## Task
Write out the rows again, replacing "star bullet" with "diamond bullet" and leaving everything else unchanged.

## Supplied records

----

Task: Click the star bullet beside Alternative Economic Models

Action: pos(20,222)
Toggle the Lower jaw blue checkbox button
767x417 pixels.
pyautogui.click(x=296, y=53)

----

## Answer to the problem
Task: Click the diamond bullet beside Alternative Economic Models

Action: pos(20,222)
Toggle the Lower jaw blue checkbox button
767x417 pixels.
pyautogui.click(x=296, y=53)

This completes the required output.